Zoals bij ieder mens zal dat bewustzijn gevormd zijn door de tijd, de cultuur, de taal, de religie en de opvoeding die Jezus kende.
Maar uit de evangelies blijkt toch dat Jezus een sterke eenheid met God beleefde, een immense intieme vertrouwdheid met God en Hij zich bewust was
van zijn roeping, zijn zending en uitverkiezing.
Dat kunnen we lezen in Joh 10, 30: “Ik en de Vader, Wij zijn een.”
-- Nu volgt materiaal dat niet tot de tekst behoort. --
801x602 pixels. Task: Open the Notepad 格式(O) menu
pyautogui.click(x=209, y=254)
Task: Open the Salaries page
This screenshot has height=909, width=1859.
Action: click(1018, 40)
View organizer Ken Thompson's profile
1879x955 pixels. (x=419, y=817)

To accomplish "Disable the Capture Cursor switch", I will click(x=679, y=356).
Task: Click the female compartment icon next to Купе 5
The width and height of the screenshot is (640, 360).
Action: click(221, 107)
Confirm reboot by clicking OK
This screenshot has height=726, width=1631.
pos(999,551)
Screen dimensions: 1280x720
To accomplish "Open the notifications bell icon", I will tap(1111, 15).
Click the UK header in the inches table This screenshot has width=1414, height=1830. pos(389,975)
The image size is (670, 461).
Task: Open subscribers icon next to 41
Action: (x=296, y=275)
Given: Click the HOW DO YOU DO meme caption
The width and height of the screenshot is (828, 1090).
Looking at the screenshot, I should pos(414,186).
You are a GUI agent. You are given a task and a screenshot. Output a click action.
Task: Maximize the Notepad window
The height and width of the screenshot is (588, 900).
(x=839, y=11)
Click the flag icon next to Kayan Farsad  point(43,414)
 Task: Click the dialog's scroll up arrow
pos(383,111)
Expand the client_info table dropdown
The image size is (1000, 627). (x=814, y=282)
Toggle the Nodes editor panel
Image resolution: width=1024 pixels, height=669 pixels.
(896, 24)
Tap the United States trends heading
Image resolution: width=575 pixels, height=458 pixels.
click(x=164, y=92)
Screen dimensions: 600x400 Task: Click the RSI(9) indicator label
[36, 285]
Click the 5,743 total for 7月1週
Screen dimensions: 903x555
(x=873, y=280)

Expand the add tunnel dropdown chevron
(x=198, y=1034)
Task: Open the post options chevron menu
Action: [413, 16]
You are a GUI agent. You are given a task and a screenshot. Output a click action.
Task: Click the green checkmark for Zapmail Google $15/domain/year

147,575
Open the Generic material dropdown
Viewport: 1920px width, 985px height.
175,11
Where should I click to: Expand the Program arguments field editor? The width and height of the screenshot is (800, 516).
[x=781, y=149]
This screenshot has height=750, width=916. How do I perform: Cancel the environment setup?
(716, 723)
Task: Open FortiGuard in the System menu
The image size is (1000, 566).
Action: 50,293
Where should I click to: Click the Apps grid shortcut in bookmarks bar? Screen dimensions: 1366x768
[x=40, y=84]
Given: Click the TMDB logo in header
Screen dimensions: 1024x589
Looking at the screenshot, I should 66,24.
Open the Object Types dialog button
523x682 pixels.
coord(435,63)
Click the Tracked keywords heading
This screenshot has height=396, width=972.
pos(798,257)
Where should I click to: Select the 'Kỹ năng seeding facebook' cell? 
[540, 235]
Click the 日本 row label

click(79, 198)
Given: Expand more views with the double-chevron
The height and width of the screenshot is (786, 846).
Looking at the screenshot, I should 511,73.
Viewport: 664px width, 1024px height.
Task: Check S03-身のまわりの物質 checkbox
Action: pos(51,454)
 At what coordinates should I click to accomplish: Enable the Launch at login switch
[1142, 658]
Na deze uitspraak volgt onmiddellijk de beschuldiging van godslastering. Ook in Mc 1, 11 is wellicht meer te vinden van een kerkelijke belijdenis: En er kwam een stem uit de hemel:
'Gij zijt mijn Zoon, mijn veelgeliefde. In U heb Ik welbehagen.
Jezus moet daar zelf van overtuigd geweest zijn.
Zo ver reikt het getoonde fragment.